> Given information
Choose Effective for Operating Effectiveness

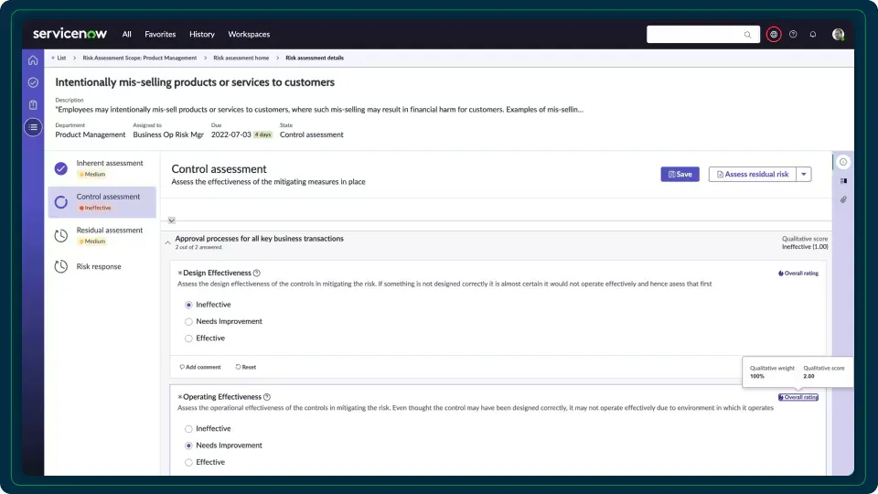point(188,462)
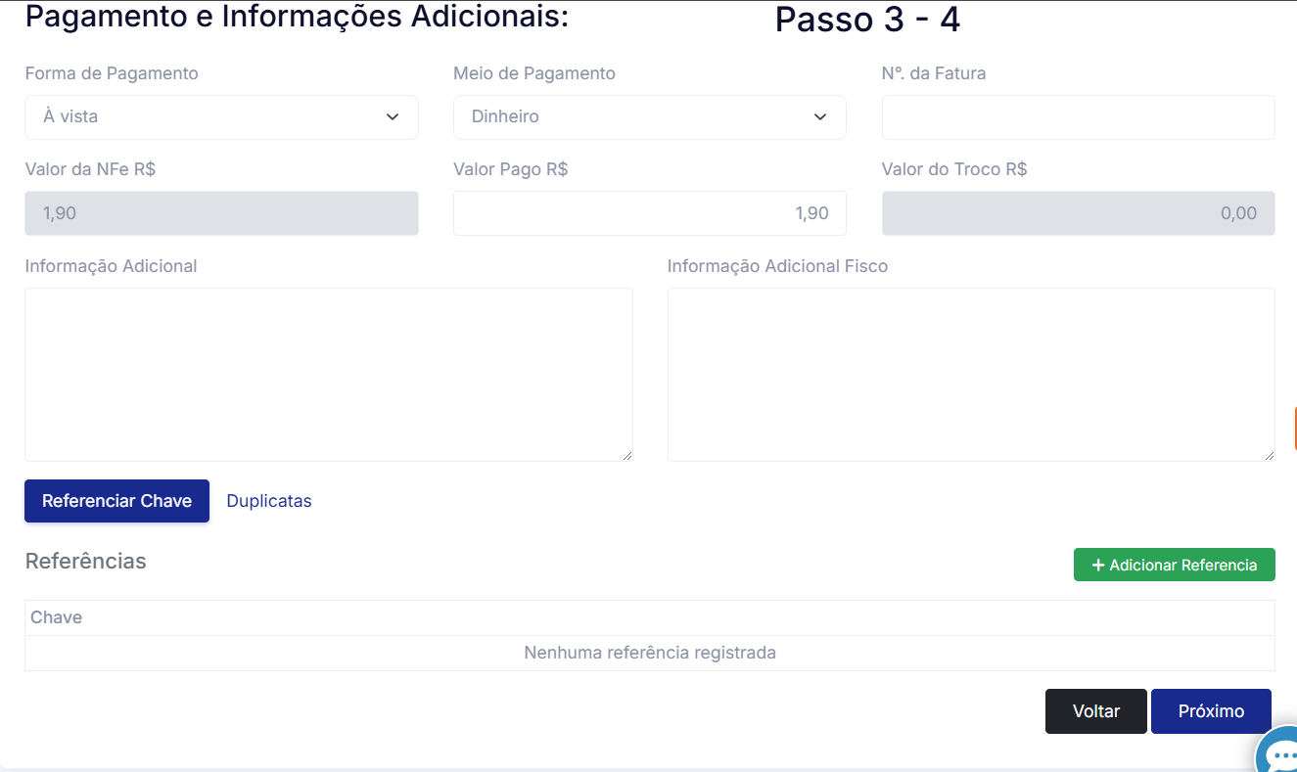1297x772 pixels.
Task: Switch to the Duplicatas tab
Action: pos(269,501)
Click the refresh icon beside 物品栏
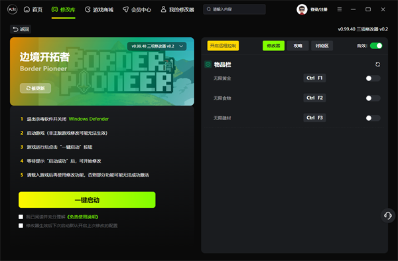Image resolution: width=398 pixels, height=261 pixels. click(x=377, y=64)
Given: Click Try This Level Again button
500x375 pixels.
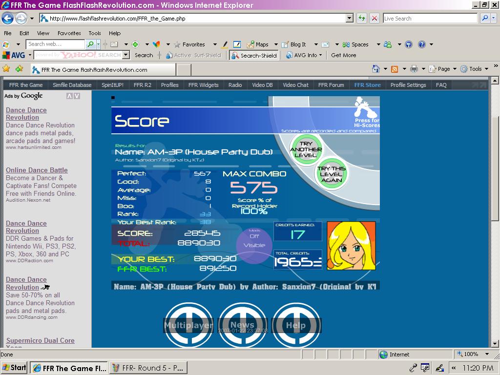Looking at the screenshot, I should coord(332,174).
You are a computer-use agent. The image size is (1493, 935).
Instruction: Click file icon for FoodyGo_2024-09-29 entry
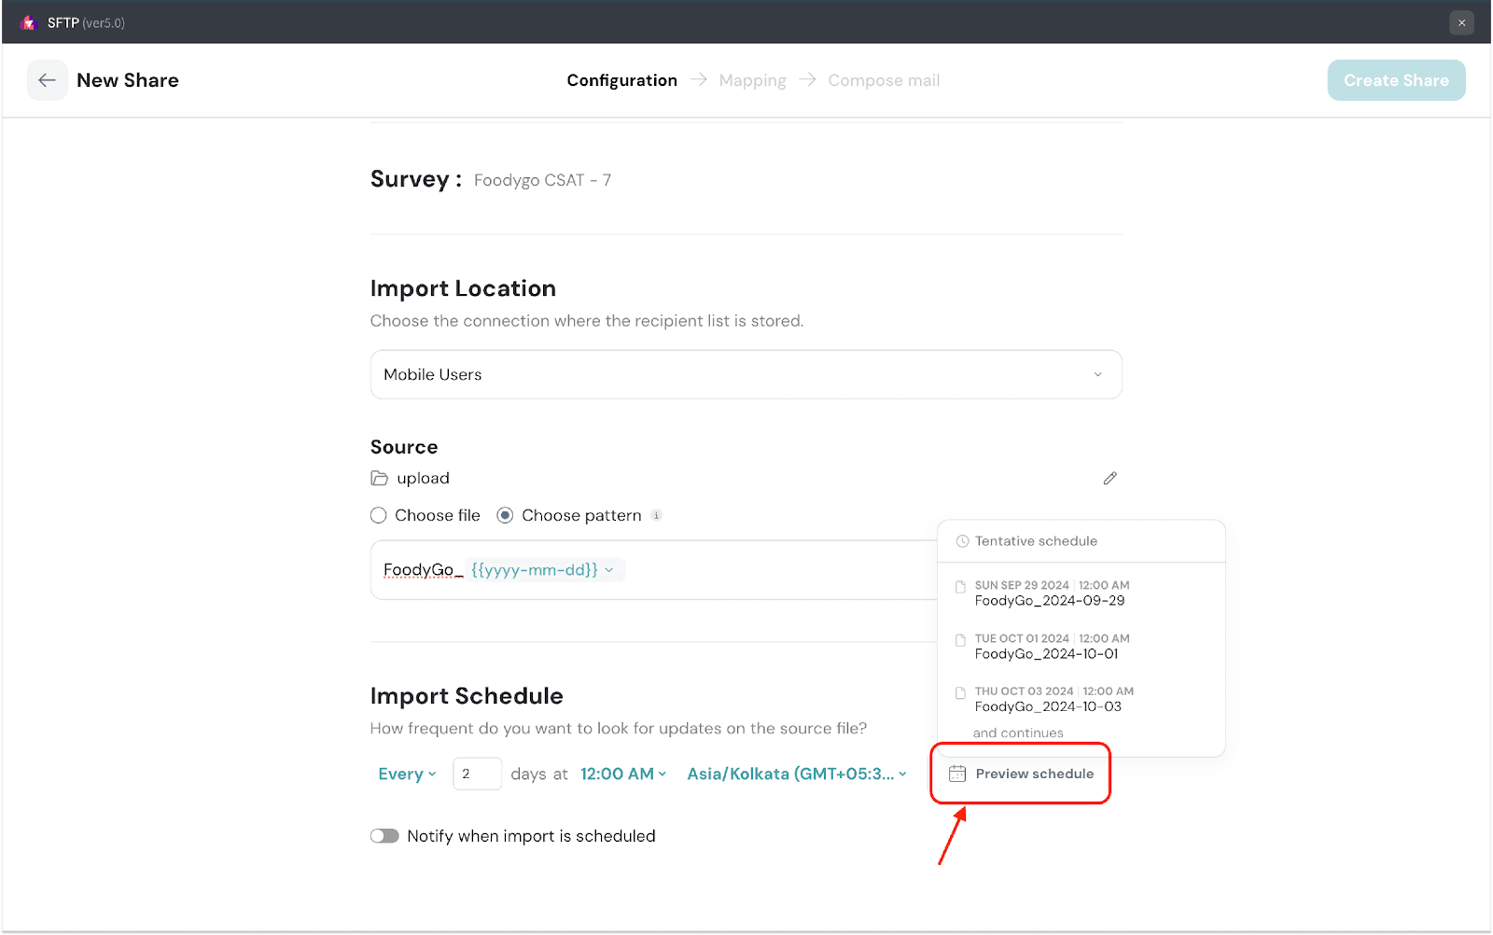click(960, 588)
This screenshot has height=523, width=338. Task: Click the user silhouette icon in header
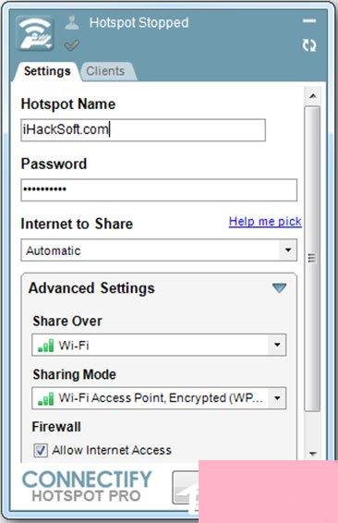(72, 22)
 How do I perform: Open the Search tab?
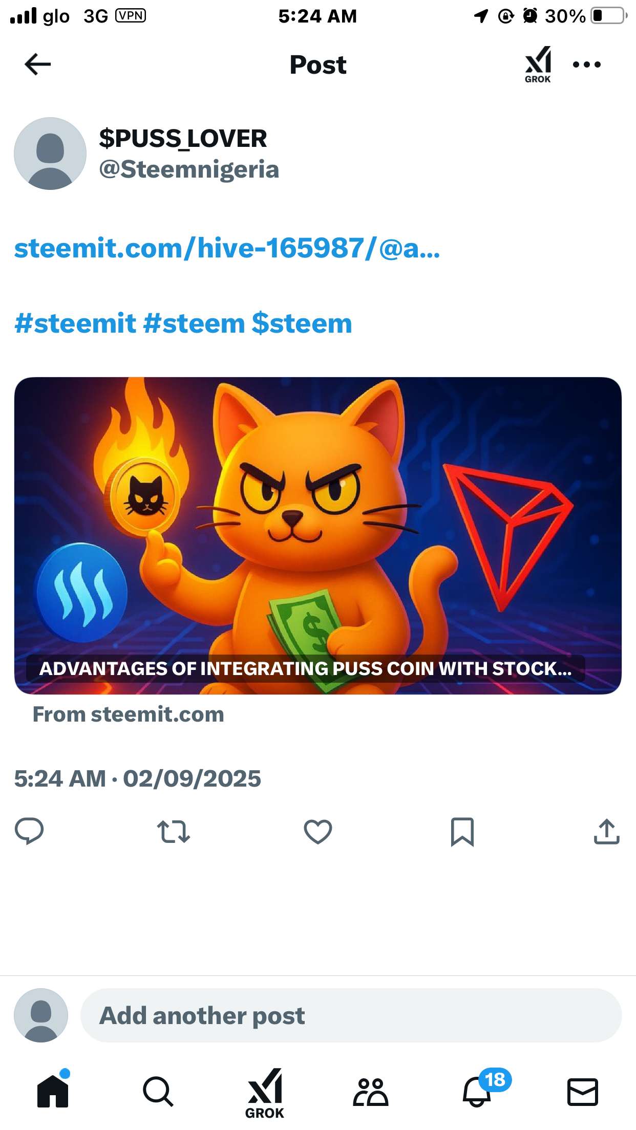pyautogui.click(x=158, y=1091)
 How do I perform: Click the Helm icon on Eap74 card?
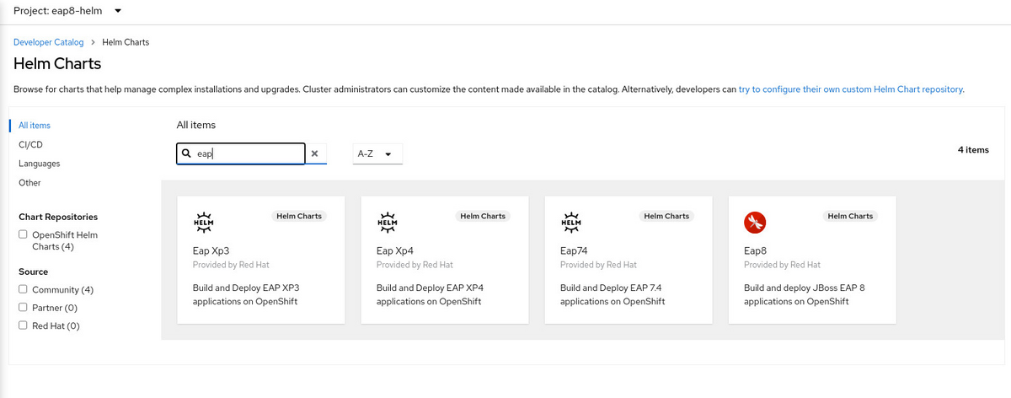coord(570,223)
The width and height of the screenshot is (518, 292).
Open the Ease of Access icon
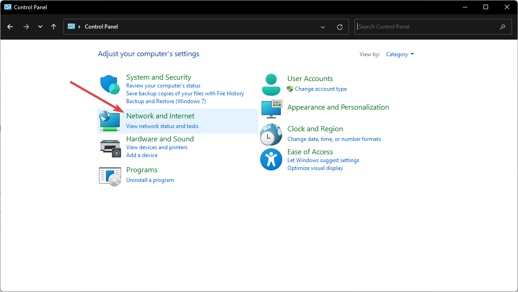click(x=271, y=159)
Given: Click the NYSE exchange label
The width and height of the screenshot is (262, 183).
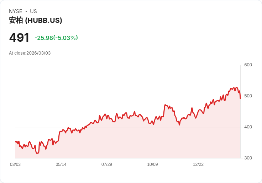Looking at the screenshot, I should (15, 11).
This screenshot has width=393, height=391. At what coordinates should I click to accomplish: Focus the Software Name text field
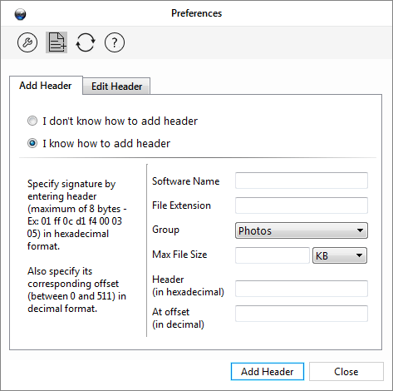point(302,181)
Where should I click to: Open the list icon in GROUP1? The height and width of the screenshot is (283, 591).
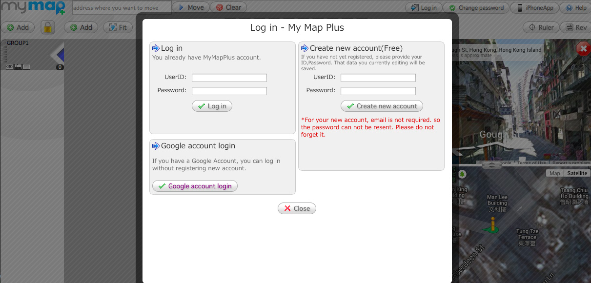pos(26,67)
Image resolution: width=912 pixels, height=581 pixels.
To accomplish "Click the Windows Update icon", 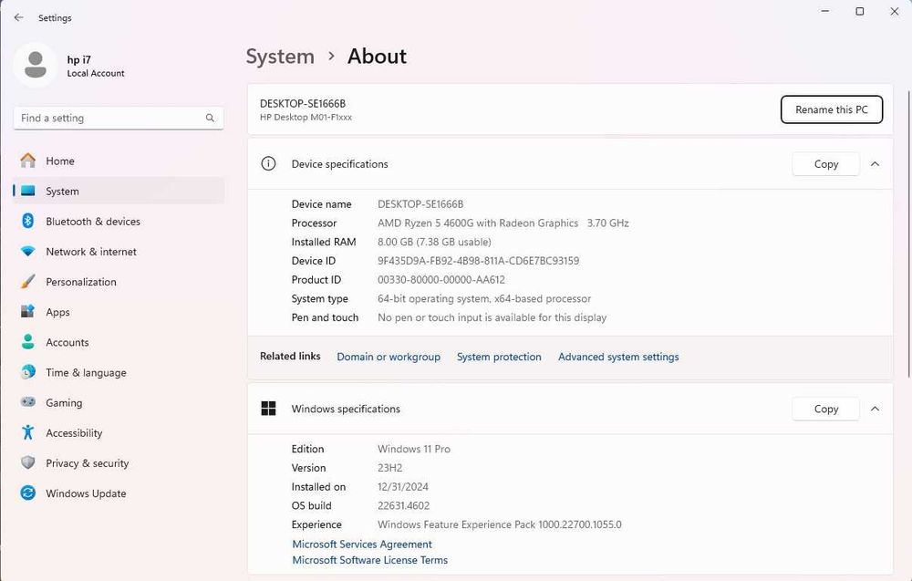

> Task instructions
Copy exactly, with no pictures, the lines from the line containing "The width and height of the screenshot is (262, 183)." through the last line of the records above.

> Result for this task
The width and height of the screenshot is (262, 183).
Looking at the screenshot, I should (15, 11).
This screenshot has width=393, height=391. At what coordinates should I click to accomplish: Focus the Software Name text field
point(302,181)
Where should I click to: Open the list icon in GROUP1? The height and width of the screenshot is (283, 591).
pos(26,67)
Image resolution: width=912 pixels, height=581 pixels.
To accomplish "Click the Windows Update icon", 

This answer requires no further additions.